Były szef Naftohaz wyklucza, by za sabotażem stało inne państwo niż Rosja, gdyż – jak wskazuje – w rurach zainstalowano wiele czujników i są one pilnie strzeżone przez rosyjską marynarkę wojenną. – Jeśli rurociąg jest pilnie strzeżony przez Rosjan, a Morze Bałtyckie jest domem dla rosyjskiej marynarki wojennej, to jak ktokolwiek inny mógłby niezauważony zbliżyć się do rurociągu? – pyta Kobolew. – Fakt, że ktoś podłoży materiały wybuchowe bez zauważenia przez Rosjan, jest po prostu nie do pomyślenia – dodał.

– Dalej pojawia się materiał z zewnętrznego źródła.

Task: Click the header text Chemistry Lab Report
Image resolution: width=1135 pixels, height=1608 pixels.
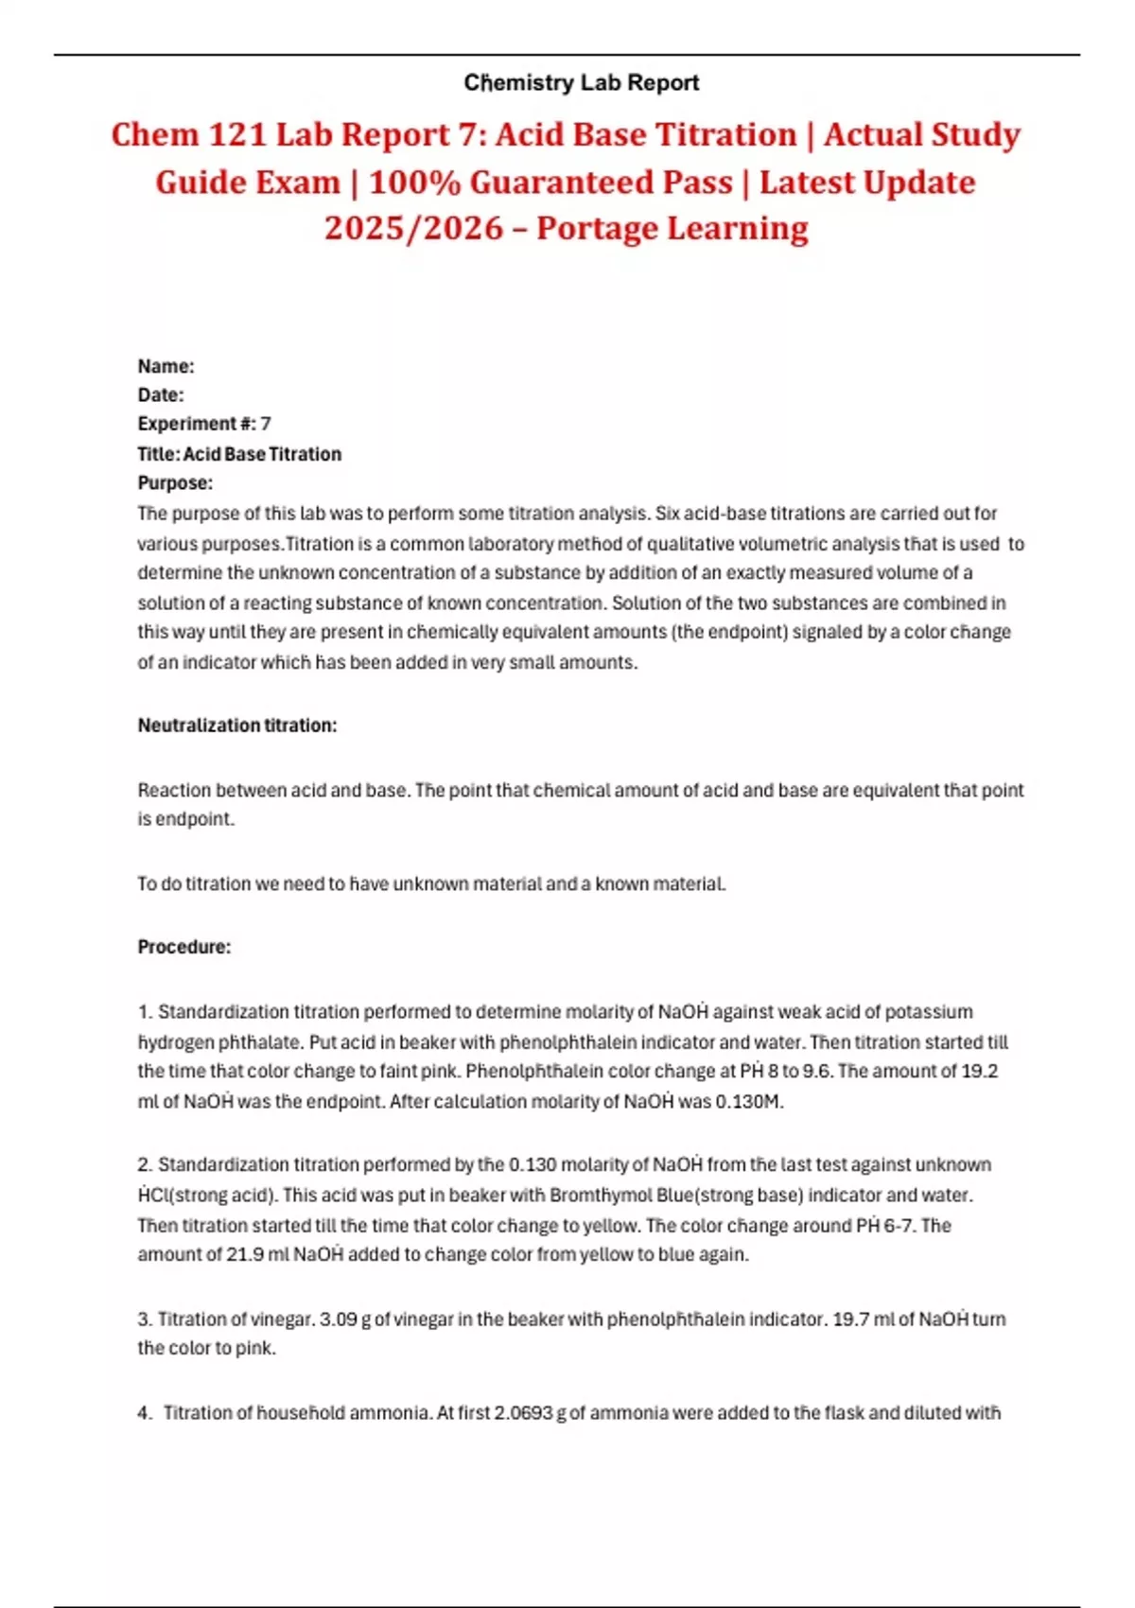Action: pos(581,83)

Sposób na uniknięcie kary?
Były prezes spółki Naftohaz uważa, że zakłócenie przepływów gazu może wiązać się z faktem, że Gazprom – zasłaniając się siłą wyższą – może chcieć uniknąć płacenia ogromnych kar, w związku z tym, że nie wywiązuje się ze swoich zobowiązań dotyczących dostaw gazu. – Gazprom nie może po prostu zakręcić kurka i powiedzieć europejskim kontrahentom: przepraszam, nie ma już gazu. Wtedy nabywcy pozwą Gazprom, a rosyjskiemu koncernowi zostaną nałożone ogromne kary – podkreśla Kobolew.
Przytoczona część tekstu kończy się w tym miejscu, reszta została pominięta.